LH-4 line/halftone film, my first experience
From time to time, I need black text on a print. I have used Ilford FP-4 sheet film in D-19 in the past, but I have had some issues with it shadowing around the edges of the text. This time, I decided to give the LH-4 line/halftone film a try. There is no exposure or developing information in the box or online that I could find. All that is recommended is an A&B developer. So, I decided to share my results. Not wanting to use a formaldehyde based developer, I looked for alternatives and decided on D-9. After formulating the D-9 per the published formula, with the exception of using sodium metabisulfite at 91.3% of the specified sodium bisulfite concentration, I had the following results.
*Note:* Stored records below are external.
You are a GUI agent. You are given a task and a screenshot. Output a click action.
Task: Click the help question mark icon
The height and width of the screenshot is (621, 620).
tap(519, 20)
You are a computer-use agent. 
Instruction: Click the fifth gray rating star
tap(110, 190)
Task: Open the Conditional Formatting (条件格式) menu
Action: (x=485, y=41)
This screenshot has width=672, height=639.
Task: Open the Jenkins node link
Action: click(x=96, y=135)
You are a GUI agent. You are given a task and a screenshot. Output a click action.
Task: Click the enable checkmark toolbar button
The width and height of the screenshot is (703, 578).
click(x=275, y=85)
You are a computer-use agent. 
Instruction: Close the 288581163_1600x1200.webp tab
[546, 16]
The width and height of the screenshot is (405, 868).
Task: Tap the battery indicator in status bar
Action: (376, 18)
The first step was determining which side of the film was the emulsion side as there are no edge notches. One side is pink the other maroon. The maroon side appears to be an anti-halation layer as it readily washes away. So, under the red safelight, the emulsion side is the lighter colour. Using a laser printed text transparency as the positive for contact printing, I prepared test strips and found that at a light level of 1.9 Lux on the enlarger table for 5 sec. resulted in a usable negative with a black background and almost clear text. I metered the light level with a Sekonic L-758DR. Longer exposures betrayed the non-uniform density of the laser printed text. Next time I will try even less exposure time. Development in D-9 at 66 F was 1 min. I rinsed in a water bath and then used a buffered acetic acid stop bath each for 30 s. Fixing was 1 min in Kodak Rapid Fixer based on clearing in 30 sec. I may not need the acid stop bath, I just wanted to make sure that the high NaOH levels in the developer did not mess up my fixer.
This developer does not last long. About 4 8X10 sheets were all I could get out of 500 ml. The final 5th negative took much longer to develop and was uneven.
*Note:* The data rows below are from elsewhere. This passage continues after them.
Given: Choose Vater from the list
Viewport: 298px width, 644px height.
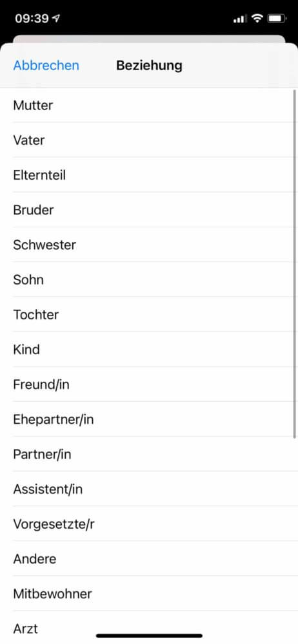Looking at the screenshot, I should (149, 140).
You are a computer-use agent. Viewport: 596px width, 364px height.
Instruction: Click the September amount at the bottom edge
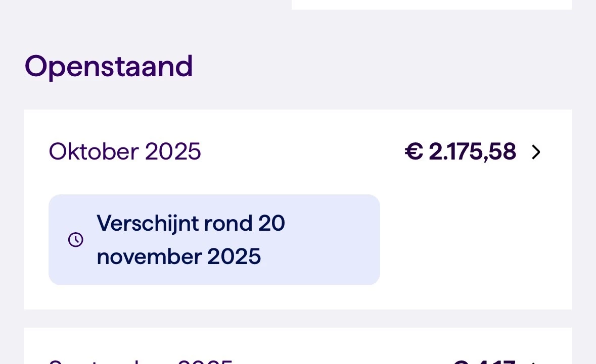point(484,361)
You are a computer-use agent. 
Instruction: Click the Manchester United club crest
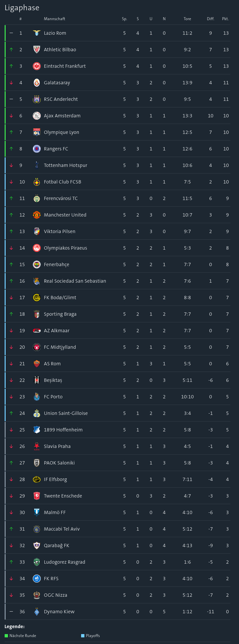(x=37, y=215)
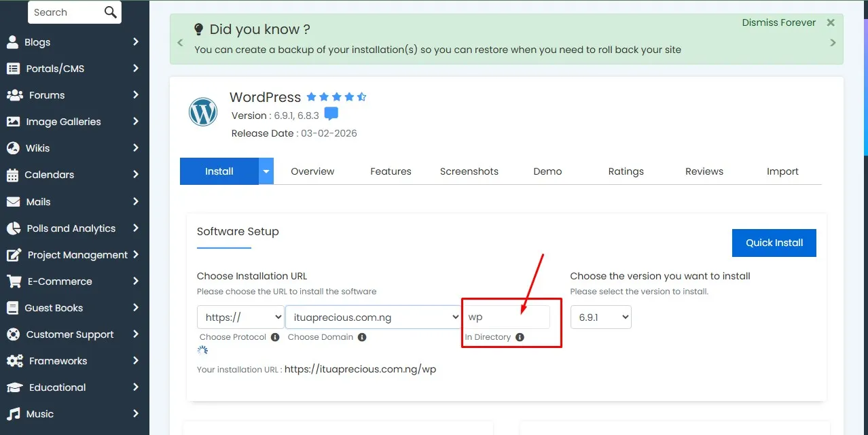This screenshot has height=435, width=868.
Task: Open the Blogs category in sidebar
Action: coord(14,42)

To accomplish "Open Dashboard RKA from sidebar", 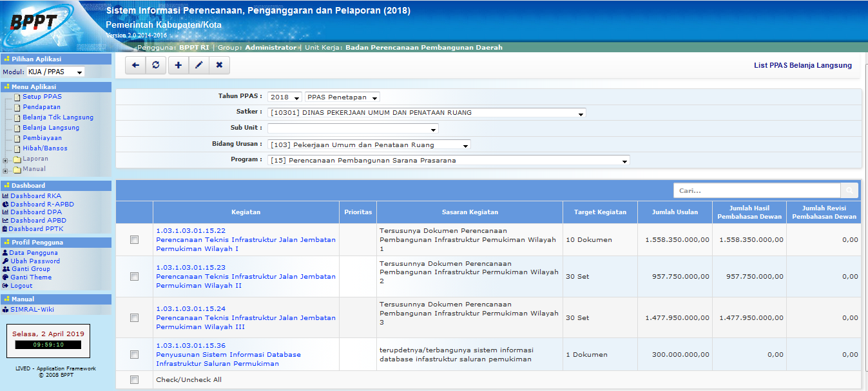I will coord(35,196).
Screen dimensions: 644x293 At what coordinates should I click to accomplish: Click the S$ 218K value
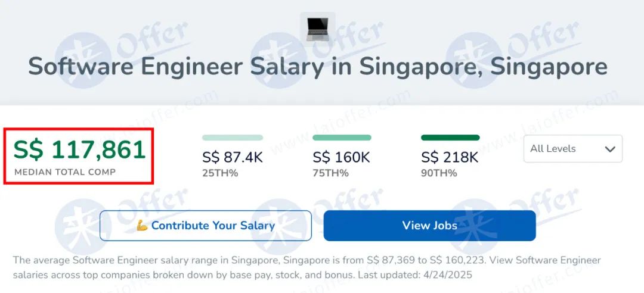coord(450,157)
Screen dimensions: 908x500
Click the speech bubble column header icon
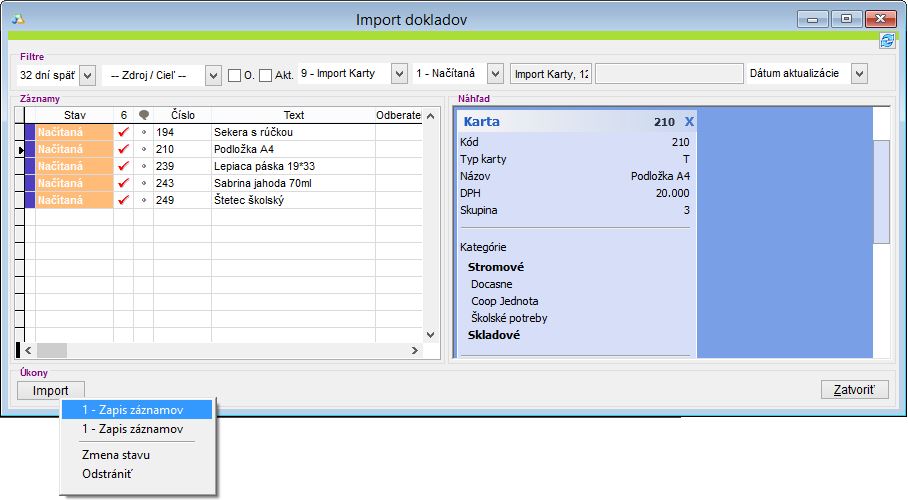click(144, 116)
Any one else with experience using this film?
Not me, but welcome to APUG
Warning!! Handling a Hasselblad can be harmful to your financial well being!
Nothing beats a great piece of glass!
I leave the digital work for the urologists and proctologists.
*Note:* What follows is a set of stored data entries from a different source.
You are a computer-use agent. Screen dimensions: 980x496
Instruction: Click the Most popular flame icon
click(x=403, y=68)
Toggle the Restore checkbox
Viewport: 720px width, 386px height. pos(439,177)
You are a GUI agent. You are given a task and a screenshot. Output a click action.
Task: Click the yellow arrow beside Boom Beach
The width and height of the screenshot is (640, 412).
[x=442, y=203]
I've been playing with half tone film in recent months but won't be much help, "playing" being the operative word. I use Kodalith RT A+B, 1+1+4 H20. I also had trouble with determining the emulsion side.
The few times I mixed my own lith brew sans formaldehyde, I could never get the pop like I do with LD20 or Kodalith. I have my vent fan intake about three feet above the developer tray so fumes are not a problem. I don't know how your ventilations is situated.